Interpretive Summary: Flower color is a major factor in the desirability of ornamental plants, and production of varieties with new flower colors has significant economic impact. Color is largely determined by the amounts of various anthocyanin pigments and co-pigments produced in the flower. Most of the genes in the anthocyanin biosynthetic pathway have been characterized in Petunia, but the regulation of anthocyanin synthesis resulting in different flower colors in other flowers is not well understood. Viola cornuta variety Yesterday, Today and Tomorrow is a plant in which flower color changes over time, in response to environmental factors including light and pollination. The expression of three key genes in the anthocyanin biosynthetic pathway was examined in order to understand the role of light and pollination in regulation of pigment production in this color-changing flower. This study demonstrates that the three genes are regulated differently. These results increase understanding of flower color development, and may facilitate production of flowers with different colors.

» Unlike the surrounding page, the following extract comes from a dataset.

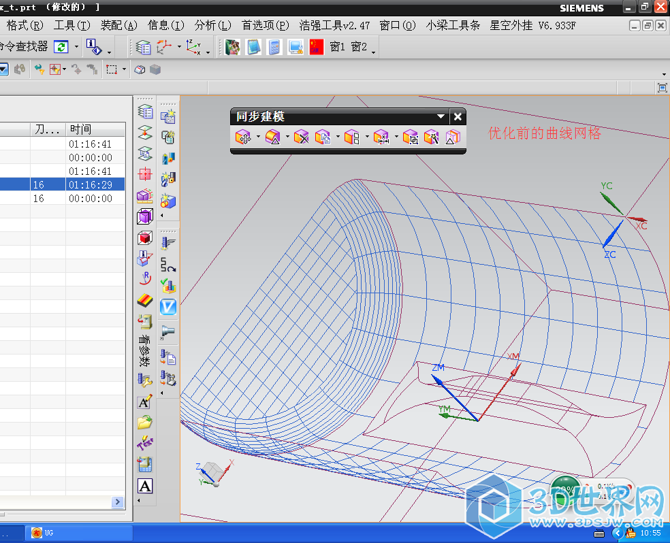Image resolution: width=670 pixels, height=543 pixels.
Task: Click the purple Text icon in vertical toolbar
Action: (144, 444)
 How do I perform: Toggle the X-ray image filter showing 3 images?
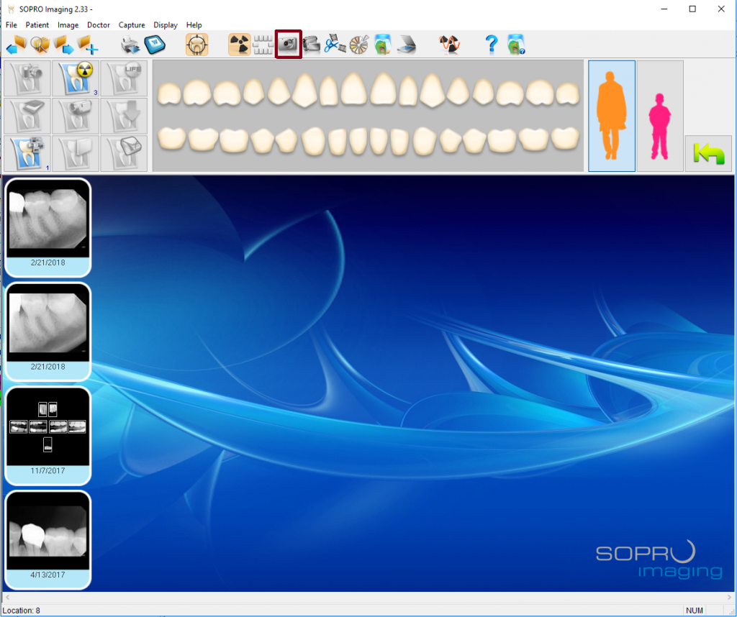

Technical Abstract: The natural floral color change in Viola cornuta cv. Yesterday, Today and Tomorrow (YTT) provides an opportunity to examine the expression of genes along the anthocyanin biosynthetic pathway in response to known environmental triggers during ontogeny. We have cloned and sequenced gene fragments from three anthocyanin biosynthetic genes, chalcone synthase (Chs), dihydroflavonol 4-reductase (Dfr) and anthocyanidin synthase (Ans). Using quantitative RT-PCR we have determined that Chs and Dfr are highly expressed in Stage I white YTT flowers and undergo only moderate increases in expression (25% and 56% respectively) during the transition to Stage II lavender and Stage III purple flowers. In contrast, Ans is expressed at low levels in Stage I flowers and undergoes a dramatic increase (302%) in expression over ontogeny. Interestingly, expression of all three genes is significantly lower in the absence of two environmental triggers, pollination and light, both of which are necessary for floral color change in Viola cornuta. Our results demonstrate the presence of at least two regulated steps in Viola cornuta anthocyanin biosynthesis: an early step influenced by pollination and light induces expression of earlier genes (Chs and Dfr) in the anthocyanin biosynthetic pathway, and is necessary but insufficient for floral color change, followed by a second step that affects floral color change by inducing expression of later genes (Ans). We have thus identified important environmental cues and developed molecular tools that establish Viola cornuta as a new model system for the study of the regulation of natural floral color change.